GE also operates several businesses that sell to end consumers and must incorporate privacy as part of their brands. Among those are GE Industrial and GE Money ($22 billion in annual revenues), which offers credit services to consumers, retailers and automotive dealers. It's hard to imagine a privacy law anywhere that doesn't somehow affect one of General Electric's businesses.

With so much privacy activity occurring under one roof, the risks of redundancy and inconsistency are heightened -- and the need for privacy workouts that much more pressing.

What was unique about the Americas Workout?

First, it wasn't a top-down push of O'Connor Kelly's agenda onto the rest of the organization. She has instead taken the approach of bringing all of the company's privacy talent together in one place to pool their innovations from the previous year. Several of them are accomplished CPOs in their own right who bring deep experience to the table.

"It's really energizing to get together with your privacy peers to share best practices and problem solve," said Jennifer Garone, Privacy and Security Leader of GE Money. "We leave the workout ready to share the wisdom with our business, so that we aren't just talking to ourselves."

Second, the invite list was broader than the privacy team. Among those attending were GE's General Counsel, CIO, Chief Security Officer, and Chief Information Security Officer. O'Connor Kelly also included outside counsel in the discussions to enable her team to tap into their expertise.

"Having these annual workouts is a great way for us to put all our top experts in a room, and have a detailed discussion about several select topics -- see how each of us is handling it and what solutions we can leverage across our businesses," Dinstein said. "The odds are that somewhere someone has a fix for the issue you're facing."

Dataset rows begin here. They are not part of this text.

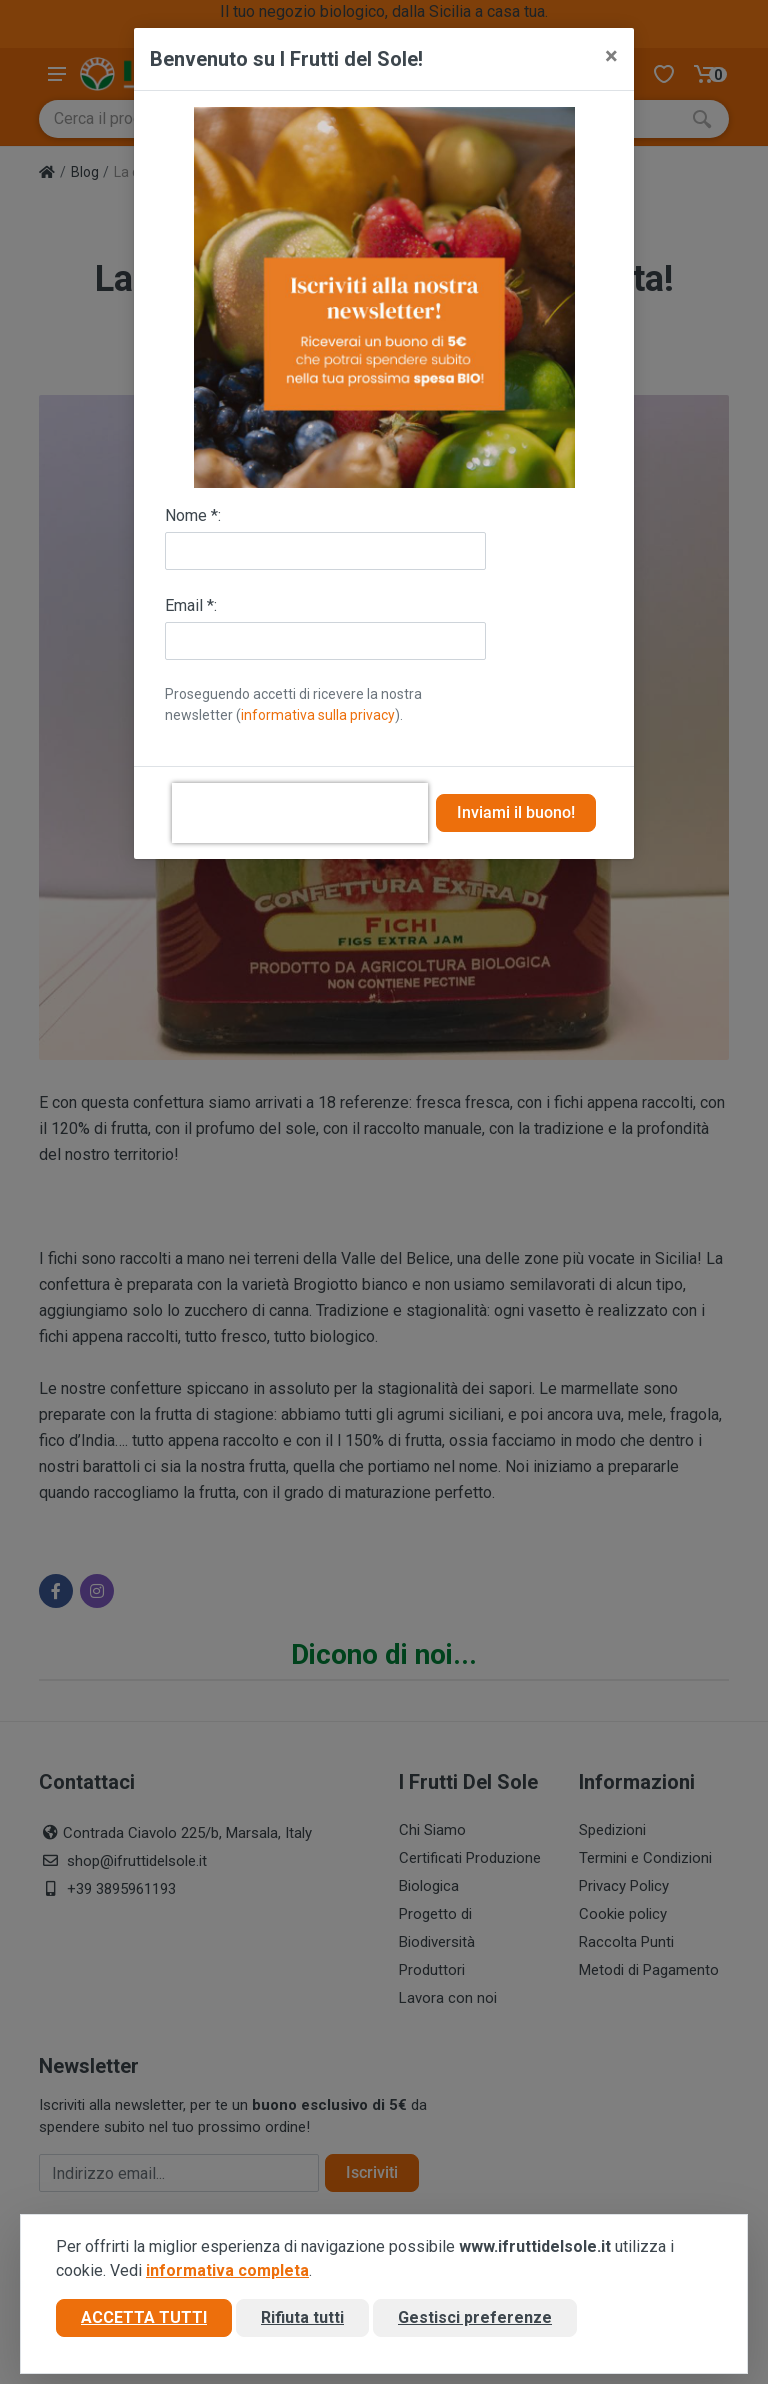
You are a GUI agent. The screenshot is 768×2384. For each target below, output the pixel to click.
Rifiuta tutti (302, 2317)
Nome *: (193, 515)
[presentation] (300, 813)
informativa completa (227, 2270)
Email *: (191, 605)
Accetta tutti (144, 2317)
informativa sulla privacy (318, 715)
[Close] (611, 56)
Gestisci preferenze (475, 2317)
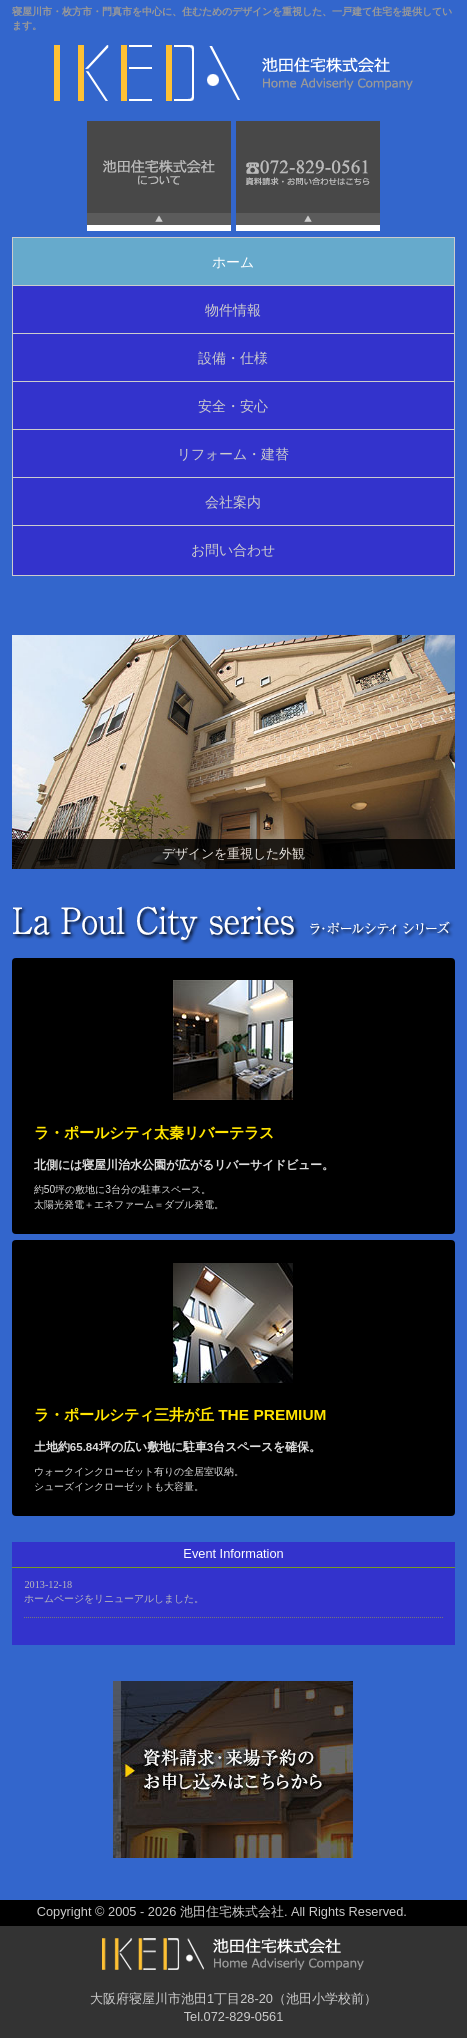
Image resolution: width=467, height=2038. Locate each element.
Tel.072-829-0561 (234, 2016)
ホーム (233, 262)
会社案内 (233, 502)
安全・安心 (233, 406)
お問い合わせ (233, 550)
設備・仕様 (233, 358)
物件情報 (233, 310)
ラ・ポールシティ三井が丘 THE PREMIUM (180, 1414)
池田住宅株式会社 (232, 1911)
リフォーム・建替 (233, 454)
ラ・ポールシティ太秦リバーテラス (154, 1132)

Third, the topics spanned the privacy spectrum. Privacy leaders outside GE might have found the agenda items to be the same as those on their plates: privacy auditing, incident response, electronic health records, e-discovery, and privacy and the brand. But they also would have found niche topics, such as the exchange of employee information during M&A transactions, and a debate on the merits of BCRs for employee data versus customer and supplier data.

The participants left the sessions with a shared understanding of GE's privacy program's goals for the upcoming year.

"The 'Back to the Sheet Music' theme of our workouts this year reflects our desire to make sure we're world class in the basics of our privacy program -- our compliance stance, our legal analysis, and our understanding of the expectations of our employees, customers and vendors," O'Connor Kelly said. "We want to make sure we've built a program on a solid foundation and that it will be sustainable and scalable over time. We want to make sure that all our employees and businesses are 'singing off the same sheet of music' when it comes to privacy practices."